May 24, 2004

It was bound to happen...

Spammers have managed to pollute my bayesian filters. Dammit. And not in a safe way.

Just because, I decided to take a look at my spam folder. Normally I don't, I just unconditionally delete the damn thing. Today... well, I figured I'd look. Couldn't hurt, right? Only 10K messages, about 91M of crud, and it's not like there are words I've never seen in it.

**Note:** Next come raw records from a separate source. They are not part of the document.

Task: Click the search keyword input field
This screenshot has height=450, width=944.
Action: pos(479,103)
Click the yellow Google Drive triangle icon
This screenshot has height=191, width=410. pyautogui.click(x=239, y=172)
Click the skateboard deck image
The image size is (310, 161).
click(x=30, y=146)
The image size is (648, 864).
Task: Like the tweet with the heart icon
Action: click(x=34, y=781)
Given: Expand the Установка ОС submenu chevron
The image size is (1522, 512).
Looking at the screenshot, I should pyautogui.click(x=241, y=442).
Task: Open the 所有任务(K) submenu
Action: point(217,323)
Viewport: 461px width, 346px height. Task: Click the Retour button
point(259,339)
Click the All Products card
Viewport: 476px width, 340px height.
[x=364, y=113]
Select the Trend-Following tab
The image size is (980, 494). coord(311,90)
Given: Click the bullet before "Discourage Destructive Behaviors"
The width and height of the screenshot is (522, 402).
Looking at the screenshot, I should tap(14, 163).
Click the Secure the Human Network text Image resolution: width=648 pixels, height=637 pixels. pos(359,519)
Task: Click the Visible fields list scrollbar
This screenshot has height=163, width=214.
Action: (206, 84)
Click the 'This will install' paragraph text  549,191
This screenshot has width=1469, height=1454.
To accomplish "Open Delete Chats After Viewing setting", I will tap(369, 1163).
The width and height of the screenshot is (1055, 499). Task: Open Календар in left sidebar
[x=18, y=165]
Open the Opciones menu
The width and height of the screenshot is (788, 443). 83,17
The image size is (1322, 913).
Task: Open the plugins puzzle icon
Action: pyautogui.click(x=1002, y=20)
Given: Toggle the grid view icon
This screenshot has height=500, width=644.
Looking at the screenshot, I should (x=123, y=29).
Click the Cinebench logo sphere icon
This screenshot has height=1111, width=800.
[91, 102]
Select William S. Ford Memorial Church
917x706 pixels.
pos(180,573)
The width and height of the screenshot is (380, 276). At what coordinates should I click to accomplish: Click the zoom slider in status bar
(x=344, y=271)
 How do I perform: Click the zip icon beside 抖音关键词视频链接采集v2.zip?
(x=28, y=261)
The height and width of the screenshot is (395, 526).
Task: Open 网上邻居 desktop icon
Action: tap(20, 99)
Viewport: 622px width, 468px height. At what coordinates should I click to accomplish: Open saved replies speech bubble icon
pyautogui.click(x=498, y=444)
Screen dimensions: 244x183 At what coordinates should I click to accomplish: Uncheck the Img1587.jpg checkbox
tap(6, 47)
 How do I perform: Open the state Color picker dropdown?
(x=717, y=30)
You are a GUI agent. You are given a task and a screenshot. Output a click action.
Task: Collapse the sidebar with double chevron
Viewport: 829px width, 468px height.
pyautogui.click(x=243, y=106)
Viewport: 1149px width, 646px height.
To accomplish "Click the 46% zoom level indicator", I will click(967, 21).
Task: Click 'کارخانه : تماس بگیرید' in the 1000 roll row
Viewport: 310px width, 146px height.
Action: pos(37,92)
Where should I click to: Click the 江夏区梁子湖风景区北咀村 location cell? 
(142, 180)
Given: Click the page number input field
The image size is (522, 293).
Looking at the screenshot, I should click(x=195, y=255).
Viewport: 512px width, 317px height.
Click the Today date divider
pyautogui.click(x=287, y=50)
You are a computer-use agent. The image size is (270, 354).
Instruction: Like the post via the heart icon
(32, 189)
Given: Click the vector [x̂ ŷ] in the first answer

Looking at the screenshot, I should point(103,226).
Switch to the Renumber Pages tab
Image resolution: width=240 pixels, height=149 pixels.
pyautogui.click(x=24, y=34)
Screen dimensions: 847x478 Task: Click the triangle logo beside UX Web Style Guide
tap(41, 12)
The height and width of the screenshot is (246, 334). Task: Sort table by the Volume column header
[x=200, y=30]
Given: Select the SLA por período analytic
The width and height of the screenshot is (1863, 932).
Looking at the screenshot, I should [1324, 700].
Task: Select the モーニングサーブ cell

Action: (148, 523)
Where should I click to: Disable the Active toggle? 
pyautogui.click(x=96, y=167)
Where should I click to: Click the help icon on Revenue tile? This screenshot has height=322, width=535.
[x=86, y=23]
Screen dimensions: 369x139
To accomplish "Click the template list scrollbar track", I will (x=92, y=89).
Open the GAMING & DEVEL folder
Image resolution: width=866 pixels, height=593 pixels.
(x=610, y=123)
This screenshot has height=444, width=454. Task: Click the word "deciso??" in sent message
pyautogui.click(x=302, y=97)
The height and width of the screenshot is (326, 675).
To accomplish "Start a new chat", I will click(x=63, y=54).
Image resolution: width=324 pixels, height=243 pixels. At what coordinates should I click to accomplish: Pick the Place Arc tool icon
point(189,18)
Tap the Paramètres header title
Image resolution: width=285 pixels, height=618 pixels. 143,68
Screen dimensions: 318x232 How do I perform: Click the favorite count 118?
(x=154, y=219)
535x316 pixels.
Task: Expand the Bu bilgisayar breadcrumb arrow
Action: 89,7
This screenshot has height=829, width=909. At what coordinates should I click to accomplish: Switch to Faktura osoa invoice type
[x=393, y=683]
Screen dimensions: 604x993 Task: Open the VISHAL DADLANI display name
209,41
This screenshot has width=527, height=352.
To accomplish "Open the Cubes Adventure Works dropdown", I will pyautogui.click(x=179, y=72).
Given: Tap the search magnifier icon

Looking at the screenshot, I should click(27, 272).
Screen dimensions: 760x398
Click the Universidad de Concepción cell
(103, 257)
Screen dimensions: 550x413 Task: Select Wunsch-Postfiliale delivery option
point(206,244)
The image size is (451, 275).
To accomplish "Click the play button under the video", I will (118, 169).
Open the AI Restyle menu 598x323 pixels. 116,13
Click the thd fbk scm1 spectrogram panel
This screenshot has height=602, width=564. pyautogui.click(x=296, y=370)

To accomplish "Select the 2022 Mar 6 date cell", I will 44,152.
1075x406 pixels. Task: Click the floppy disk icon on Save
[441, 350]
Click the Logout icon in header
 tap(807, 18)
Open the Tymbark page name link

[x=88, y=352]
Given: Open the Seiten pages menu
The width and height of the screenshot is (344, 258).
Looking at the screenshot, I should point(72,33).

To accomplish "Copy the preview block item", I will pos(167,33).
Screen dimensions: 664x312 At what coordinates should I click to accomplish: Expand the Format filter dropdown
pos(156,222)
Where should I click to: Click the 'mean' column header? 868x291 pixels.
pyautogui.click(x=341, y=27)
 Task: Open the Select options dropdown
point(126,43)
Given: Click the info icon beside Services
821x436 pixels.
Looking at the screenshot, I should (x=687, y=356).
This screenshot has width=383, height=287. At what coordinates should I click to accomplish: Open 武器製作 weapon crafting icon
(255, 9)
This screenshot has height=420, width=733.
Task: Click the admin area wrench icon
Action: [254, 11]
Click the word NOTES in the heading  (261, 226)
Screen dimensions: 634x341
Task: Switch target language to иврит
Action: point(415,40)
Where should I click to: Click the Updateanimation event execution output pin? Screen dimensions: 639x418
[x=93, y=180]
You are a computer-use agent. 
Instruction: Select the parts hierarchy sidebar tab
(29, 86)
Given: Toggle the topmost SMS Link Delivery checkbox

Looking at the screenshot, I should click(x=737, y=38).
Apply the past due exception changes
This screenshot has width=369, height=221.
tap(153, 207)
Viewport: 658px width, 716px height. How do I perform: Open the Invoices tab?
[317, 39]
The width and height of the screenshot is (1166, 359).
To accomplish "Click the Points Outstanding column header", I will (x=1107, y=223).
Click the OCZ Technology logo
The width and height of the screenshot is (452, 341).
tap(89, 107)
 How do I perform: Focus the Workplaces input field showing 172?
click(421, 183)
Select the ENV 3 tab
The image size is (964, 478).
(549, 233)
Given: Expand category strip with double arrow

Unfortunately stuff in there did upset me. Not because it was foul, obscene, tasteless, or lacking in any sort of aesthetic. Nope, it's because there was mail I recognized. For some reason the autolearning that SpamAssassin does picked up on some regular mailing list mail and mail from people I know. On the first page. Making me very unhappy, because now I need to wade through all the crap. (Well, only 6.5K more messages, though now I need to clean my shoes) Damn.

Topping it off, for some reason SpamAssassin thinks there's exactly one message in my training ham folder. (There isn't, there's about 25) And 1 message in the training spam folder (nope--about 2K). So something's busted there too. Gah. I hate software.

So, if you've not heard from me, don't be too surprised, and try again--you might've gotten caught by a rogue bayesian network.

Posted by Dan at May 24, 2004 06:05 PM | TrackBack (1)
Comments

The "1 message in training ham folder" thing is because it's already learned from those (probably), so there's only 1 it hasn't already learned.

bad news, though... I'd definitely suggest learning more ham, as 200 at least is about right for good manual learning -- and auto-learning is proving tricky these days with the amount of Bayes poisoning the spammers are using.

Posted by: Justin at May 25, 2004 02:20 AM

Auto learning sounds like a pretty bad idea for bayes filters.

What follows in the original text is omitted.